■ **YOUR INSTRUCTIONS**:
Leave out the pictures and transcribe every entry below exactly.

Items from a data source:
[Start of Attachment]
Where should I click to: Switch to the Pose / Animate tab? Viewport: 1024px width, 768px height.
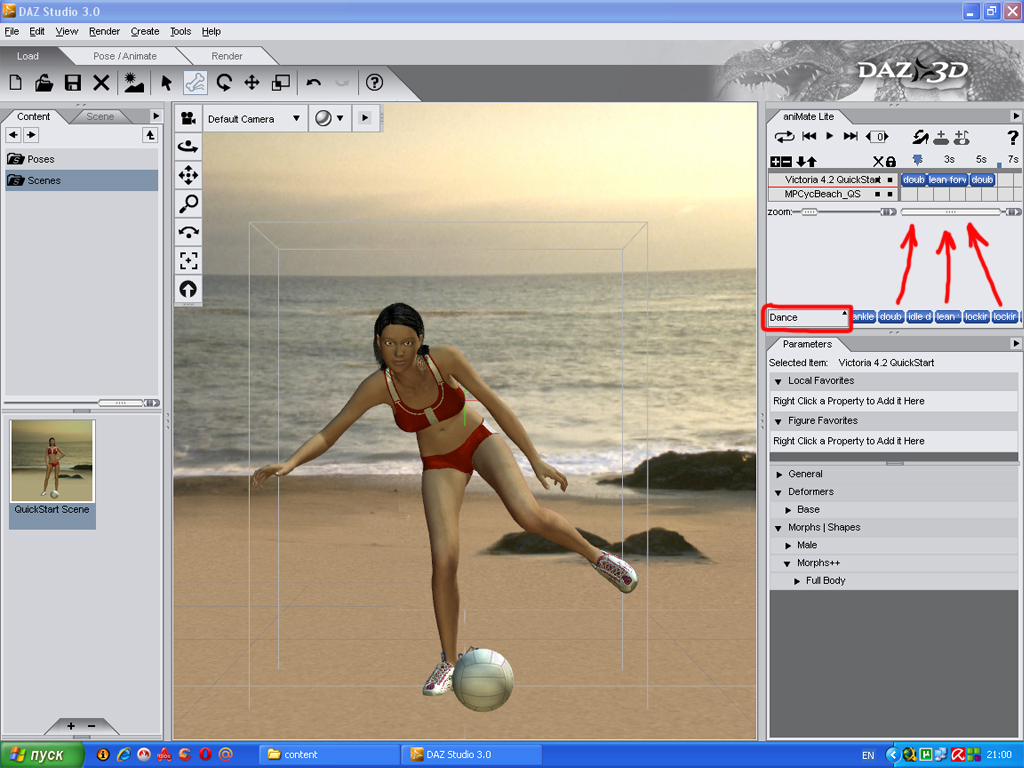coord(125,56)
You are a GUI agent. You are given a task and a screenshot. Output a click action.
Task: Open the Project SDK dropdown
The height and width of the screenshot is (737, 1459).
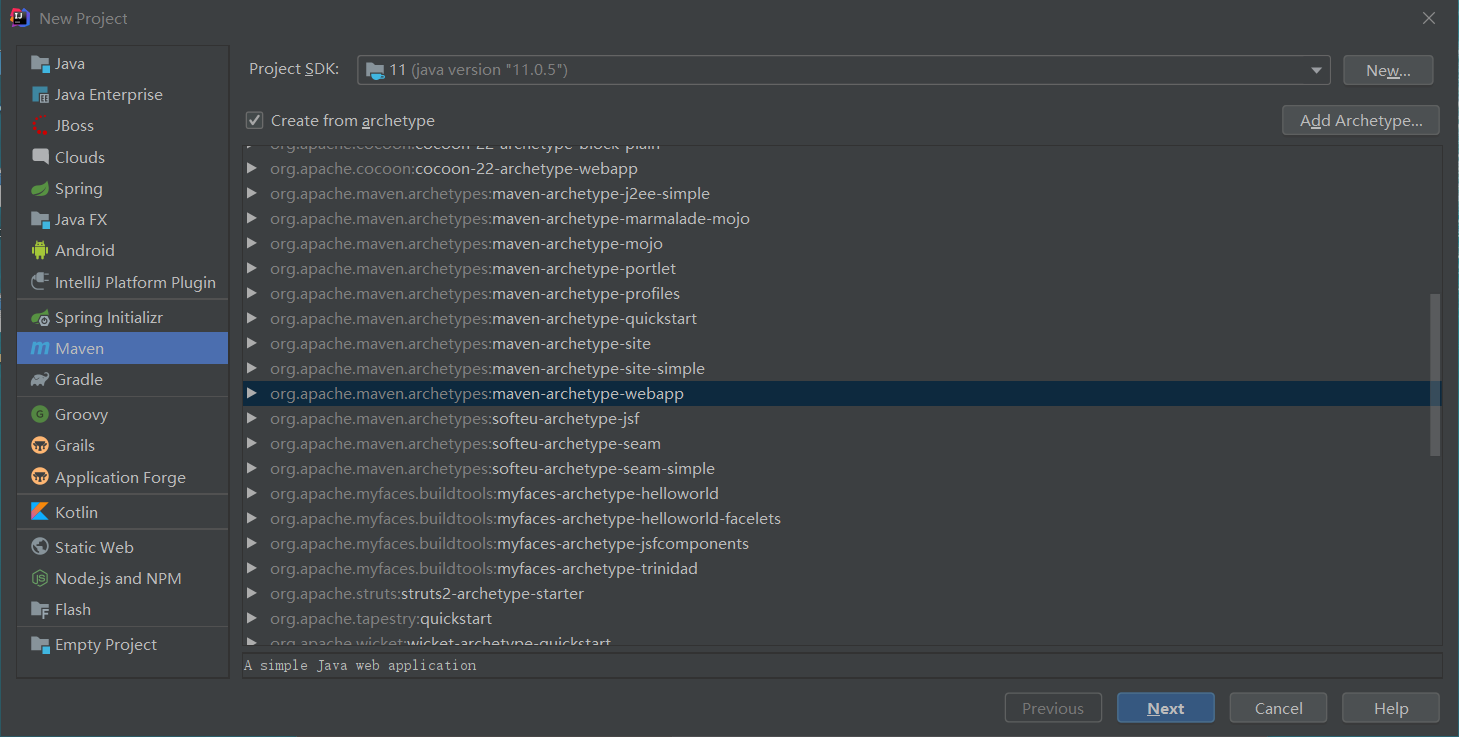point(1315,69)
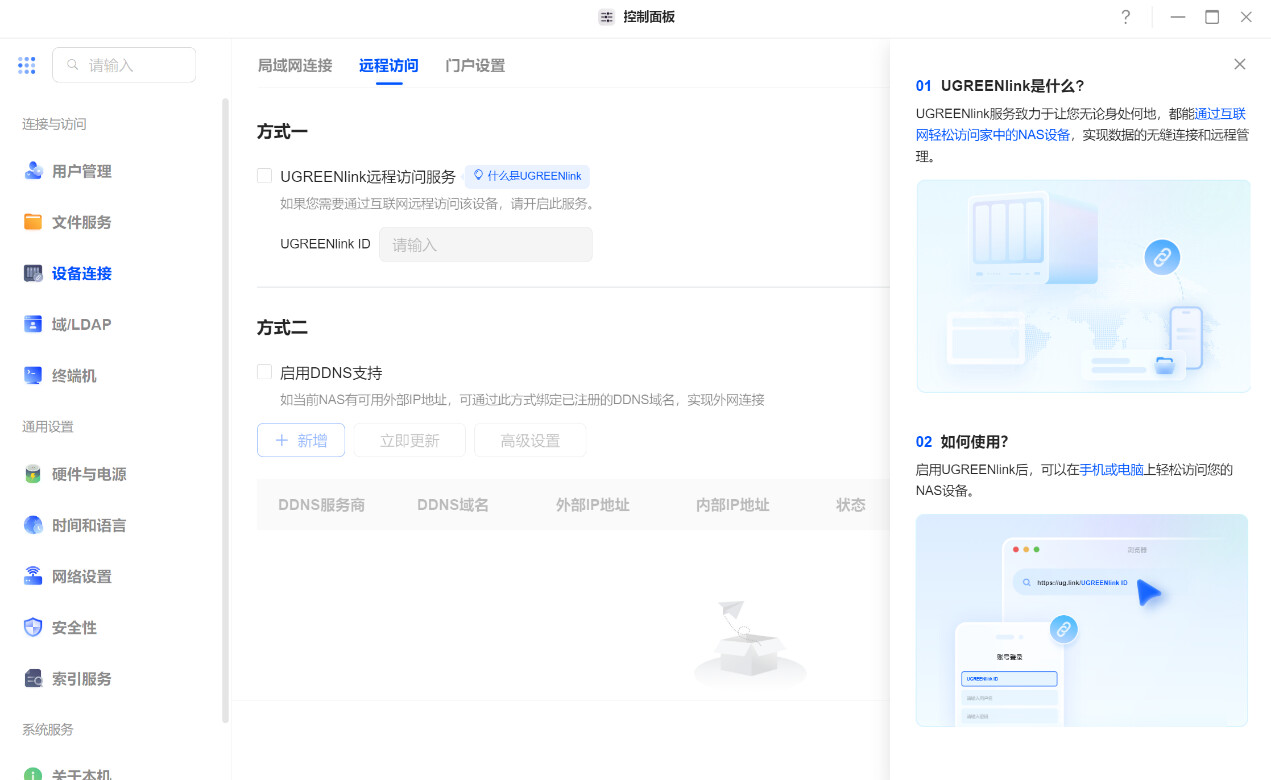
[End of Attachment]
■ **SOLUTION TO THE EXERCISE**:
Where should I click to: Switch to the Pose / Animate tab? Viewport: 1024px width, 768px height.
coord(125,56)
You are a GUI agent. You are given a task and a screenshot. Output a click action.
Task: Open the Project SDK dropdown
The height and width of the screenshot is (737, 1459).
point(1315,69)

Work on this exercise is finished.